**Set of tasks:**
A – In the review of Rosie May's debut EP, which song closes the record?
B – Please carry on the review of Rosie May's debut EP, picking up right after its final sentence.

There must be something in the water in England. That little island off the Atlantic continually produces quality folk acts year after year. In this case, I didn’t find the talent as much as she found me. Rosie May, originally from Somerset, is an up and comer in the England folk scene. She contacted me a few months ago via the MFH Tumblr, and asked if I would check out her music. This happens to me periodically, and I’m never one to turn down the potential of finding great new music but I often don’t go in with too high of expectations. Rosie May blew me away. Plain and simple.
I kept an eye on May for a few months, hoping that more music was soon to come and eventually my wish was granted when Rosie sent me her debut EP, Too Far To Swim. A concept record built around imagery of the sea, and the idea of a trans-Atlantic relationship, Too Far To Swim, has a folk-rock sound similar to that of Laura Marling. From its opening track to the album closer, the record is consistently at a high level. The first song, “This Shell of Mine,” was one I had heard months earlier, and one May had released via her Soundcloud, but in a much sparser form. The album version contains a full backing band and layered vocal harmonies giving it a fuller, richer sound. It does exactly what an opening track should, kick starting the entire album. From there, the record doesn’t let up. “Odds & Oceans,” and “Lost At Sea,” follow closely the layout put forth by “This Shell of Mine,” high energy folk jams driven by May’s captive vocals. “Lost At Sea” would have been my favorite song of the record if it wasn’t for the stunning closer, “The Water Is Wide.” The track throws aside instrumentation and lets May’s voice shine. Completely a cappella, with layered harmonies, the track is a complete contrast to the rest of the album. It’s a release of energy, a culminating sigh, a perfect closer.

**Data:**
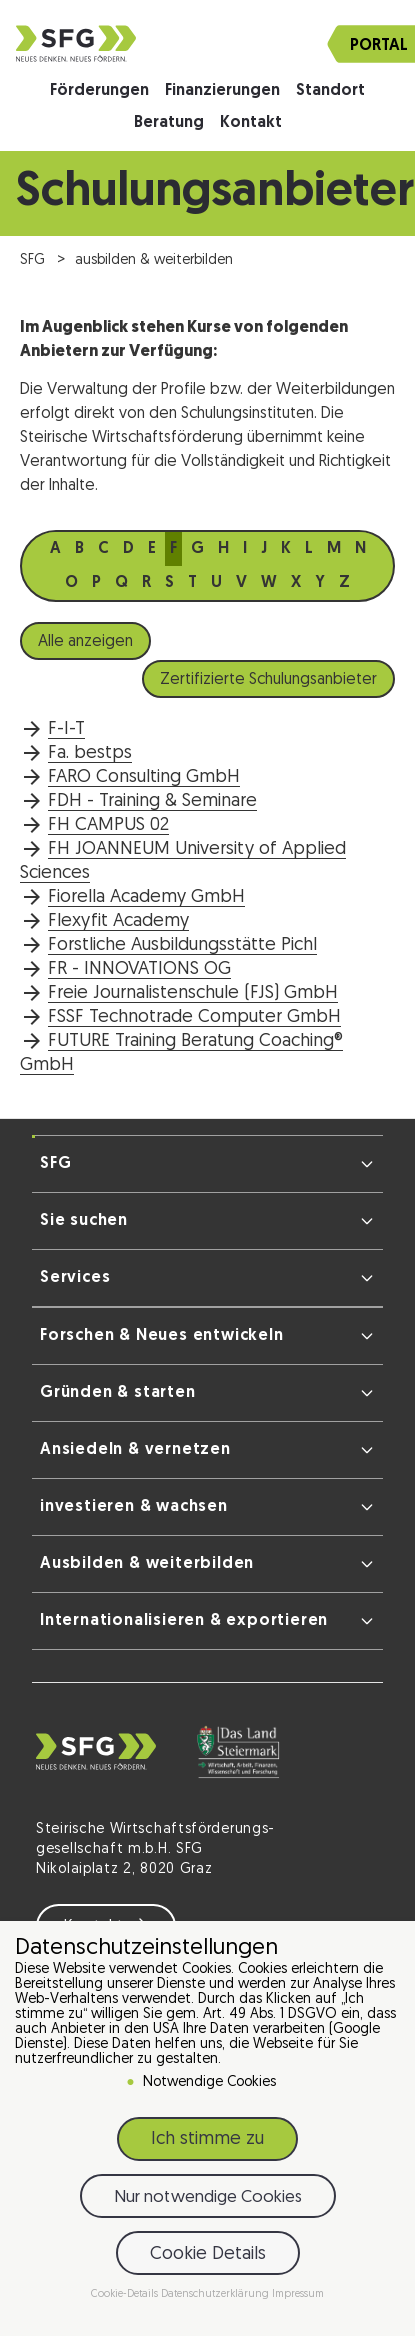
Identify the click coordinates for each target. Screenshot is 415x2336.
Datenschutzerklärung (216, 2299)
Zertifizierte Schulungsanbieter (268, 680)
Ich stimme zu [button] (207, 2144)
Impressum (298, 2299)
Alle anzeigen (85, 642)
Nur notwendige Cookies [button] (208, 2201)
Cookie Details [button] (208, 2258)
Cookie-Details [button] (126, 2299)
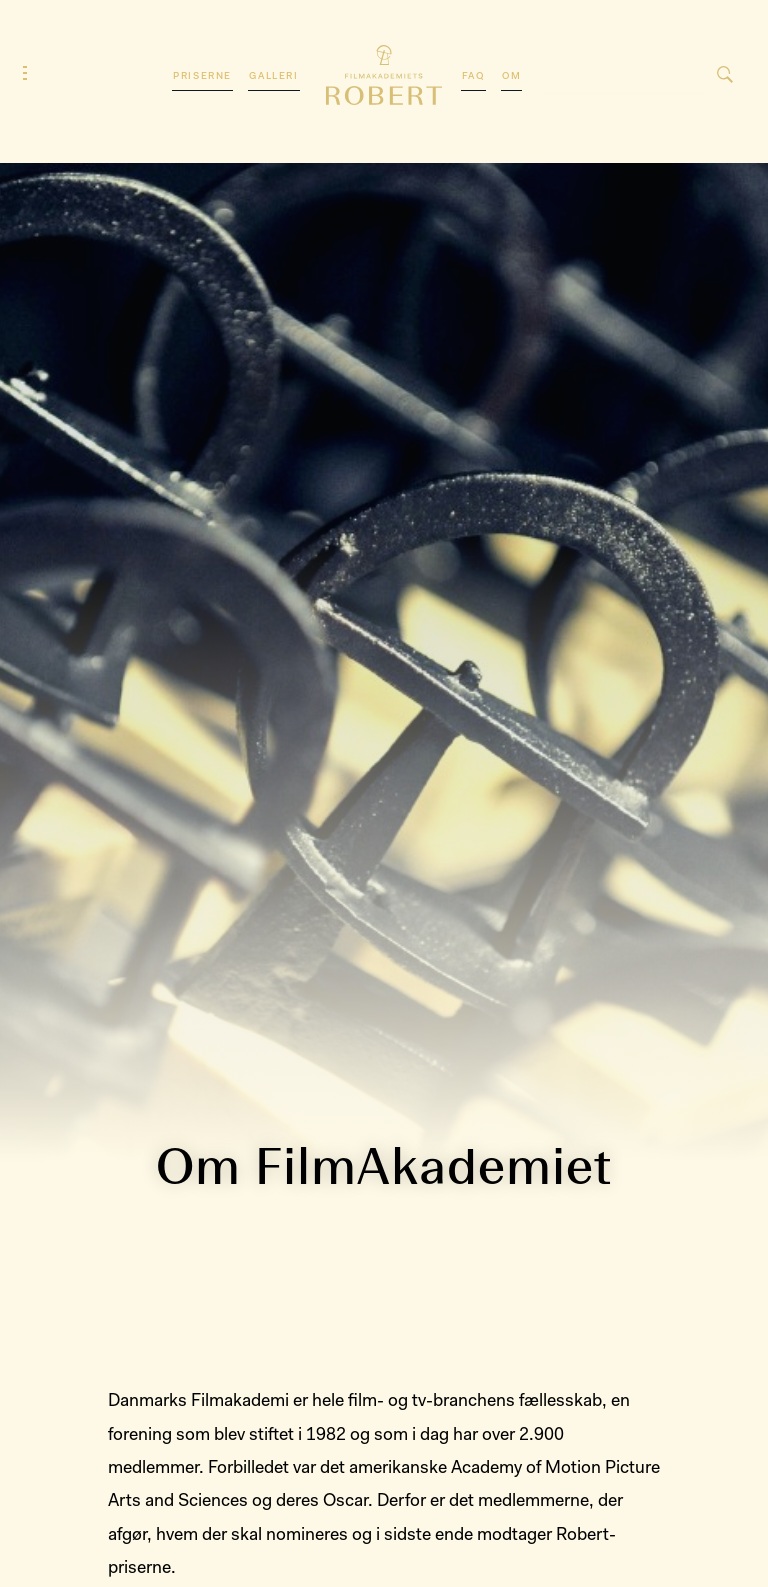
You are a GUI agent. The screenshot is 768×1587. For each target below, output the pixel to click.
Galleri (273, 76)
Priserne (202, 76)
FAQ (473, 76)
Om (511, 76)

**Results by task:**
A – "The Water Is Wide"

B –
My initial complaint was not enough. I wanted more. With only four songs, Too Far To Swim is relatively short, even for an EP. The more I thought about it, though, the more I realized that adding more songs would have only hurt. These songs were made for each other, to work together, and they do so perfectly. They fit together in a cohesive way that many groups struggle to find. Granted doing so in an EP format is easier than a full-length. But still. May was able to take a vision, and deliver a solid, and clear message in her first outing, and that’s impressive.
With a solid debut, Rosie May is primed to make some noise. Now, it’s up to the people to pay attention. And let’s hope, that whatever is in the water in England, Rosie May keeps drinking it.
Standouts: “This Shell Of Mine,” “Odds & Oceans,” “Lost At Sea,” “The Water Is Wide”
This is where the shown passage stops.